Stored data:
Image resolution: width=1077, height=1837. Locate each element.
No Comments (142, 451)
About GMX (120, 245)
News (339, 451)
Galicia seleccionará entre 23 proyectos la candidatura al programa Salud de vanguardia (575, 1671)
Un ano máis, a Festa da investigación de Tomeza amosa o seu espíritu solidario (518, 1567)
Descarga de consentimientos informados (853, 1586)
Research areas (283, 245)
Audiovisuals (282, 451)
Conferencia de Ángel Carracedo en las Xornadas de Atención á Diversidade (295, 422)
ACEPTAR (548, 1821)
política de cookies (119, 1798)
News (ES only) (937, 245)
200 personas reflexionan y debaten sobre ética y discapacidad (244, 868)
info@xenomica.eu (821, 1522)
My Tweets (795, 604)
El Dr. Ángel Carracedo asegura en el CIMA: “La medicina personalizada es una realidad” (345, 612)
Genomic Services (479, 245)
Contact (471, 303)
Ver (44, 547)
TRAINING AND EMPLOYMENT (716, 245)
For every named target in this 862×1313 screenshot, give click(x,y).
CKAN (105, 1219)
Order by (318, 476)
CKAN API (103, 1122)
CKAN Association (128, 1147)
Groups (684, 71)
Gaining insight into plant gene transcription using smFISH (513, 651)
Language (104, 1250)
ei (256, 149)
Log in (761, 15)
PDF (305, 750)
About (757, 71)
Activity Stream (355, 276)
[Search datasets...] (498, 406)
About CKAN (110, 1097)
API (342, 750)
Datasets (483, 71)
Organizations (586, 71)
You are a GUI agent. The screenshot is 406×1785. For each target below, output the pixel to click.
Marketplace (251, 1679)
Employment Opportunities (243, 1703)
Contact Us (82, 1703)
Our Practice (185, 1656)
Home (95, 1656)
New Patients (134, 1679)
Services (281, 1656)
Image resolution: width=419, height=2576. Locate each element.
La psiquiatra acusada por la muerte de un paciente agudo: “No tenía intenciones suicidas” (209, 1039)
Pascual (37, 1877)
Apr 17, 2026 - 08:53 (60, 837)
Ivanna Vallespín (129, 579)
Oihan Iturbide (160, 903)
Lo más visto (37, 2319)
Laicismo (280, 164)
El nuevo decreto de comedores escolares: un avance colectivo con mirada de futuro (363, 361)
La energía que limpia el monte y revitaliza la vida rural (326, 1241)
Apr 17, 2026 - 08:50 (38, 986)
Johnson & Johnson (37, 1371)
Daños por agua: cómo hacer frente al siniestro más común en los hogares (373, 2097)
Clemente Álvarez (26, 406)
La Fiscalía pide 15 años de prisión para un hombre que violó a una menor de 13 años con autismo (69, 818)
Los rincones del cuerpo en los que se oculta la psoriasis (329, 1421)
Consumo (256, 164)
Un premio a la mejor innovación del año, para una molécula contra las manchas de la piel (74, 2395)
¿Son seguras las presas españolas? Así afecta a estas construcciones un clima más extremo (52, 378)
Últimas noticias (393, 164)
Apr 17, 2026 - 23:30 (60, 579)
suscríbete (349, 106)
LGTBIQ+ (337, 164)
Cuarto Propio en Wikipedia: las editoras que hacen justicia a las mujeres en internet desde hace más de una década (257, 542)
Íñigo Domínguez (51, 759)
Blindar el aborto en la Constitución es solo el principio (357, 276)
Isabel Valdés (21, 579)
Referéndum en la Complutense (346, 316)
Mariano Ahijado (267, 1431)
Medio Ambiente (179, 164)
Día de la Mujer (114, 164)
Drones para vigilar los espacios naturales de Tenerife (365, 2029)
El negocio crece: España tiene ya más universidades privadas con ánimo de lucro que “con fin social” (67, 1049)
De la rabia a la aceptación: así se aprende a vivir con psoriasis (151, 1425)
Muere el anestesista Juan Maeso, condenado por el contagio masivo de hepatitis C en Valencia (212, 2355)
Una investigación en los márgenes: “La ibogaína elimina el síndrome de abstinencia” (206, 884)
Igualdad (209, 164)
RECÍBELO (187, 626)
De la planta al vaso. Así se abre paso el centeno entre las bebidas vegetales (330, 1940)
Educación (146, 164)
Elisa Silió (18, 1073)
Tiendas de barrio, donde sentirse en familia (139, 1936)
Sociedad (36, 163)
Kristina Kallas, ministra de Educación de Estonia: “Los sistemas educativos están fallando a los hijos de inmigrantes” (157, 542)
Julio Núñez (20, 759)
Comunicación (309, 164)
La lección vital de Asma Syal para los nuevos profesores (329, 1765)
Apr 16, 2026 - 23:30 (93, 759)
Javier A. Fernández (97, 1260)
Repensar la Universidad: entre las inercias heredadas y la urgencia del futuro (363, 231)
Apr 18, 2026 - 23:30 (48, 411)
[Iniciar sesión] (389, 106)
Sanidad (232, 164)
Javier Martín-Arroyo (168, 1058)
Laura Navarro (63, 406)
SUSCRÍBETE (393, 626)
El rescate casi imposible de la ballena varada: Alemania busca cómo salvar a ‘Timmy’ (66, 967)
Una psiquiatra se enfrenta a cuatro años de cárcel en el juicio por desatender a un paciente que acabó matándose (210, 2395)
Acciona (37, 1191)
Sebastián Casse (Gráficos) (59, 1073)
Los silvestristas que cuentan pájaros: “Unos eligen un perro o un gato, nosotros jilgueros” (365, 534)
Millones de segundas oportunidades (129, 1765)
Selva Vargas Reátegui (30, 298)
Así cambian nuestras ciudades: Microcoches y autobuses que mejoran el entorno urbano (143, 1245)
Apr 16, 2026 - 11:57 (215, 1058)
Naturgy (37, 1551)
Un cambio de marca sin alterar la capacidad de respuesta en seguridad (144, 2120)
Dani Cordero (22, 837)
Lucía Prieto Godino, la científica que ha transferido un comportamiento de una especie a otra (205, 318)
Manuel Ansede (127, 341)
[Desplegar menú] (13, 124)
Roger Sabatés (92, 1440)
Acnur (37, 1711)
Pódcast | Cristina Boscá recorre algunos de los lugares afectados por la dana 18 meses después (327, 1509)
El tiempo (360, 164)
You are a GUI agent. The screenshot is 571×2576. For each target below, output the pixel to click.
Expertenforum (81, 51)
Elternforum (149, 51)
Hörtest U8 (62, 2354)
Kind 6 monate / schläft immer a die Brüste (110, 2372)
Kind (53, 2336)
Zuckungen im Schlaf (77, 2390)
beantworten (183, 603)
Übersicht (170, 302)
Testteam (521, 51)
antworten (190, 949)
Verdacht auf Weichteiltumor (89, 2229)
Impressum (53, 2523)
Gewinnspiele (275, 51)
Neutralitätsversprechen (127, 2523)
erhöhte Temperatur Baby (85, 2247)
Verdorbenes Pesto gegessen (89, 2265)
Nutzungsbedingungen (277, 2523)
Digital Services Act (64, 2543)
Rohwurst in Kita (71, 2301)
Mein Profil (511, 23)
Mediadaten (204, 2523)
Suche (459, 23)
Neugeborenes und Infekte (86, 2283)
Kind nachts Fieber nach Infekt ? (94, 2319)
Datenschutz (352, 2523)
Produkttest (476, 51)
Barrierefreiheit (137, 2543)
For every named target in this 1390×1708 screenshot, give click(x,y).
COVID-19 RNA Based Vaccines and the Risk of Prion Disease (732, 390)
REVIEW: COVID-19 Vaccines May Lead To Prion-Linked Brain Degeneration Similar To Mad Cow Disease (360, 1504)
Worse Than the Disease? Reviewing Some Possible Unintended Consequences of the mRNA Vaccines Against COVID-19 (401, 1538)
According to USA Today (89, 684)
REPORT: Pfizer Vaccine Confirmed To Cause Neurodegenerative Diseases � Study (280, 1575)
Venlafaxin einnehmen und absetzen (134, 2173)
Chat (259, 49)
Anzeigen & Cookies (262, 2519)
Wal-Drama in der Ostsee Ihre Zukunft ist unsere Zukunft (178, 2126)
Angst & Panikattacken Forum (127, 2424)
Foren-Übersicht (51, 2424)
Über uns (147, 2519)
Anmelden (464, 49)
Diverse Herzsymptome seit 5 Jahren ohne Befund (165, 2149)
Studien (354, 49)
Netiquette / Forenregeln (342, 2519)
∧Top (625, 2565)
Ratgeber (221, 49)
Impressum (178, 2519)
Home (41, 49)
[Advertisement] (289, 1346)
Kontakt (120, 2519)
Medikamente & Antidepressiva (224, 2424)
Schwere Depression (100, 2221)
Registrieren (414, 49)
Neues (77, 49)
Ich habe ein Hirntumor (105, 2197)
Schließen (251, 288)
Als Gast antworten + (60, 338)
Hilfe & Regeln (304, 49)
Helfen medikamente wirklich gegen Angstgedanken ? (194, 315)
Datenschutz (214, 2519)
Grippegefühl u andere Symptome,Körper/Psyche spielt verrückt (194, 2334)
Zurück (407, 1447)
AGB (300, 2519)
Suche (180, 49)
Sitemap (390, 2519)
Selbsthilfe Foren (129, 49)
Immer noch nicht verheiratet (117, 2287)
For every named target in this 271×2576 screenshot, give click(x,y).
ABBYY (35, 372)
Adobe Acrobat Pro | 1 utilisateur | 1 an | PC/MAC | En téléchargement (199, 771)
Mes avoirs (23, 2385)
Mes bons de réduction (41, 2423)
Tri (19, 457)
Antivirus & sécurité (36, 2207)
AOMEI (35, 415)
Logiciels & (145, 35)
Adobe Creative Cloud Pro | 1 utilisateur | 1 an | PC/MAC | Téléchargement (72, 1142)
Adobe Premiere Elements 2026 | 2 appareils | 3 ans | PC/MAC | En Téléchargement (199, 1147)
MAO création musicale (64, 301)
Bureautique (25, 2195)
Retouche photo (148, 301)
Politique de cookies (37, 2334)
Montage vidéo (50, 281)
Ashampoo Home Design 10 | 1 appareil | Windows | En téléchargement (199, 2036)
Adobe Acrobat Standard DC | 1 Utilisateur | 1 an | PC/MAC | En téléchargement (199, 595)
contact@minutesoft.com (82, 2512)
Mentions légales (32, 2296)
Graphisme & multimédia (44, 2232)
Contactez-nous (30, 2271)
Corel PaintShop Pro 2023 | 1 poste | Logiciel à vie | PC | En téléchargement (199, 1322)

▶ _What to do_: Look back at the entries above and repeat, unchanged, every line from the line holding "Verdorbenes Pesto gegessen (89, 2265)" through the line holding "Immer noch nicht verheiratet (117, 2287)".

▶ _Exercise solution_:
Verdorbenes Pesto gegessen (89, 2265)
Nutzungsbedingungen (277, 2523)
Digital Services Act (64, 2543)
Rohwurst in Kita (71, 2301)
Mein Profil (511, 23)
Mediadaten (204, 2523)
Suche (459, 23)
Neugeborenes und Infekte (86, 2283)
Kind nachts Fieber nach Infekt ? (94, 2319)
Datenschutz (352, 2523)
Produkttest (476, 51)
Barrierefreiheit (137, 2543)
For every named target in this 1390×1708 screenshot, give click(x,y).
COVID-19 RNA Based Vaccines and the Risk of Prion Disease (732, 390)
REVIEW: COVID-19 Vaccines May Lead To Prion-Linked Brain Degeneration Similar To Mad Cow Disease (360, 1504)
Worse Than the Disease? Reviewing Some Possible Unintended Consequences of the mRNA Vaccines Against COVID-19 (401, 1538)
According to USA Today (89, 684)
REPORT: Pfizer Vaccine Confirmed To Cause Neurodegenerative Diseases � Study (280, 1575)
Venlafaxin einnehmen und absetzen (134, 2173)
Chat (259, 49)
Anzeigen & Cookies (262, 2519)
Wal-Drama in der Ostsee Ihre Zukunft ist unsere Zukunft (178, 2126)
Angst & Panikattacken Forum (127, 2424)
Foren-Übersicht (51, 2424)
Über uns (147, 2519)
Anmelden (464, 49)
Diverse Herzsymptome seit 5 Jahren ohne Befund (165, 2149)
Studien (354, 49)
Netiquette / Forenregeln (342, 2519)
∧Top (625, 2565)
Ratgeber (221, 49)
Impressum (178, 2519)
Home (41, 49)
[Advertisement] (289, 1346)
Kontakt (120, 2519)
Medikamente & Antidepressiva (224, 2424)
Schwere Depression (100, 2221)
Registrieren (414, 49)
Neues (77, 49)
Ich habe ein Hirntumor (105, 2197)
Schließen (251, 288)
Als Gast antworten + (60, 338)
Hilfe & Regeln (304, 49)
Helfen medikamente wirklich gegen Angstgedanken ? (194, 315)
Datenschutz (214, 2519)
Grippegefühl u andere Symptome,Körper/Psyche spielt verrückt (194, 2334)
Zurück (407, 1447)
AGB (300, 2519)
Suche (180, 49)
Sitemap (390, 2519)
Selbsthilfe Foren (129, 49)
Immer noch nicht verheiratet (117, 2287)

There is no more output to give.